- **Task goal**: Below are the entries; set down each of them exactly.
== Material shown ==
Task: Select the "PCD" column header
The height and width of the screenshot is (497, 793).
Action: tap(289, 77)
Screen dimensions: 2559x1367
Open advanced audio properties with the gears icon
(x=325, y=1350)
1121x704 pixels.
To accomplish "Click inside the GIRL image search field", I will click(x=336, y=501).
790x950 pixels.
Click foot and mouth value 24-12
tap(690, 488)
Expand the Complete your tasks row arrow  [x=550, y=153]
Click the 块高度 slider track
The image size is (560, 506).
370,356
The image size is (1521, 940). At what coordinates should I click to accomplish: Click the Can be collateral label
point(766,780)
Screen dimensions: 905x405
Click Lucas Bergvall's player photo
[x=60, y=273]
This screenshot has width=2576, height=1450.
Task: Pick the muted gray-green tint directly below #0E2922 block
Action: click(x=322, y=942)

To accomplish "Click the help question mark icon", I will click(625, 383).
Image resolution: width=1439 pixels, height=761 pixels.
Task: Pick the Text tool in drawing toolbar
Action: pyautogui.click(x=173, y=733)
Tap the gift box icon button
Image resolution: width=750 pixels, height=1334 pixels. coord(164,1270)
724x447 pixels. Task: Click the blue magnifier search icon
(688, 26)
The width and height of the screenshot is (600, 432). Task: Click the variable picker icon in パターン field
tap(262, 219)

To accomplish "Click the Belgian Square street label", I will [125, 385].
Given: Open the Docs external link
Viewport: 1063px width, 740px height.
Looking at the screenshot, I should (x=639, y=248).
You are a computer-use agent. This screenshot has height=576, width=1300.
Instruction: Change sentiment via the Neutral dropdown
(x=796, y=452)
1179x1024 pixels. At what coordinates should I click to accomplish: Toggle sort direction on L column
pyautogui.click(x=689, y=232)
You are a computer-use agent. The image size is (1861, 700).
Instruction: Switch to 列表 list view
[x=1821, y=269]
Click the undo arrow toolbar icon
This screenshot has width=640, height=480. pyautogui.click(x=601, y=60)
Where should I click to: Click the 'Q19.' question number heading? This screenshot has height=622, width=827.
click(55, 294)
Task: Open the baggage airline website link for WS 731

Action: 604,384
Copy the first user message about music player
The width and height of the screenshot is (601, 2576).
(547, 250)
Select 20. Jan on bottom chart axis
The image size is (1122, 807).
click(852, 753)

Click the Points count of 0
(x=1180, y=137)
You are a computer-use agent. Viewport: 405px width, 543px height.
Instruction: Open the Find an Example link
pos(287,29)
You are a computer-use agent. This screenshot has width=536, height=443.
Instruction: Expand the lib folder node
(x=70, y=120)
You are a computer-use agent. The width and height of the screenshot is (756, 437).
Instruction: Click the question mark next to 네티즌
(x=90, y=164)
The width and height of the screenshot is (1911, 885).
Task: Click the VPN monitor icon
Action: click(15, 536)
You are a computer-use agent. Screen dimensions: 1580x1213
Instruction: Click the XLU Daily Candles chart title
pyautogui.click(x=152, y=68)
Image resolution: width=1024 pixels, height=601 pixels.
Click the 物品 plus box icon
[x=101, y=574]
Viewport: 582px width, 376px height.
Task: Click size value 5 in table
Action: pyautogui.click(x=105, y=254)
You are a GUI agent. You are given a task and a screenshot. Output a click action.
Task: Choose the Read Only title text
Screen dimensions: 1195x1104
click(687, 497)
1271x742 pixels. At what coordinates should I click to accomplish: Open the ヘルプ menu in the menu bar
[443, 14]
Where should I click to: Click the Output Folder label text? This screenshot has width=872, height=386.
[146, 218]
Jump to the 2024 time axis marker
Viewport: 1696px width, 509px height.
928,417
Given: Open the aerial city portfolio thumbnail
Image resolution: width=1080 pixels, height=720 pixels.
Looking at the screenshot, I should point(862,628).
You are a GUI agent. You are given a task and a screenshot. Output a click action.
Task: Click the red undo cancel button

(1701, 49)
===
- **Exercise answer**:
Task: Select the "PCD" column header
The height and width of the screenshot is (497, 793).
Action: tap(289, 77)
Screen dimensions: 2559x1367
Open advanced audio properties with the gears icon
(x=325, y=1350)
1121x704 pixels.
To accomplish "Click inside the GIRL image search field", I will click(x=336, y=501).
790x950 pixels.
Click foot and mouth value 24-12
tap(690, 488)
Expand the Complete your tasks row arrow  [x=550, y=153]
Click the 块高度 slider track
The image size is (560, 506).
370,356
The image size is (1521, 940). At what coordinates should I click to accomplish: Click the Can be collateral label
point(766,780)
Screen dimensions: 905x405
Click Lucas Bergvall's player photo
[x=60, y=273]
This screenshot has width=2576, height=1450.
Task: Pick the muted gray-green tint directly below #0E2922 block
Action: click(x=322, y=942)

To accomplish "Click the help question mark icon", I will click(625, 383).
Image resolution: width=1439 pixels, height=761 pixels.
Task: Pick the Text tool in drawing toolbar
Action: pyautogui.click(x=173, y=733)
Tap the gift box icon button
Image resolution: width=750 pixels, height=1334 pixels. coord(164,1270)
724x447 pixels. Task: Click the blue magnifier search icon
(688, 26)
The width and height of the screenshot is (600, 432). Task: Click the variable picker icon in パターン field
tap(262, 219)

To accomplish "Click the Belgian Square street label", I will [125, 385].
Given: Open the Docs external link
Viewport: 1063px width, 740px height.
Looking at the screenshot, I should (x=639, y=248).
You are a computer-use agent. This screenshot has height=576, width=1300.
Instruction: Change sentiment via the Neutral dropdown
(x=796, y=452)
1179x1024 pixels. At what coordinates should I click to accomplish: Toggle sort direction on L column
pyautogui.click(x=689, y=232)
You are a computer-use agent. The image size is (1861, 700).
Instruction: Switch to 列表 list view
[x=1821, y=269]
Click the undo arrow toolbar icon
This screenshot has width=640, height=480. pyautogui.click(x=601, y=60)
Where should I click to: Click the 'Q19.' question number heading? This screenshot has height=622, width=827.
click(55, 294)
Task: Open the baggage airline website link for WS 731

Action: 604,384
Copy the first user message about music player
The width and height of the screenshot is (601, 2576).
(547, 250)
Select 20. Jan on bottom chart axis
The image size is (1122, 807).
click(852, 753)

Click the Points count of 0
(x=1180, y=137)
You are a computer-use agent. Viewport: 405px width, 543px height.
Instruction: Open the Find an Example link
pos(287,29)
You are a computer-use agent. This screenshot has width=536, height=443.
Instruction: Expand the lib folder node
(x=70, y=120)
You are a computer-use agent. The width and height of the screenshot is (756, 437).
Instruction: Click the question mark next to 네티즌
(x=90, y=164)
The width and height of the screenshot is (1911, 885).
Task: Click the VPN monitor icon
Action: click(15, 536)
You are a computer-use agent. Screen dimensions: 1580x1213
Instruction: Click the XLU Daily Candles chart title
pyautogui.click(x=152, y=68)
Image resolution: width=1024 pixels, height=601 pixels.
Click the 物品 plus box icon
[x=101, y=574]
Viewport: 582px width, 376px height.
Task: Click size value 5 in table
Action: pyautogui.click(x=105, y=254)
You are a GUI agent. You are given a task and a screenshot. Output a click action.
Task: Choose the Read Only title text
Screen dimensions: 1195x1104
click(687, 497)
1271x742 pixels. At what coordinates should I click to accomplish: Open the ヘルプ menu in the menu bar
[443, 14]
Where should I click to: Click the Output Folder label text? This screenshot has width=872, height=386.
[146, 218]
Jump to the 2024 time axis marker
Viewport: 1696px width, 509px height.
928,417
Given: Open the aerial city portfolio thumbnail
Image resolution: width=1080 pixels, height=720 pixels.
Looking at the screenshot, I should point(862,628).
You are a GUI agent. You are given a task and a screenshot. Output a click action.
Task: Click the red undo cancel button

(1701, 49)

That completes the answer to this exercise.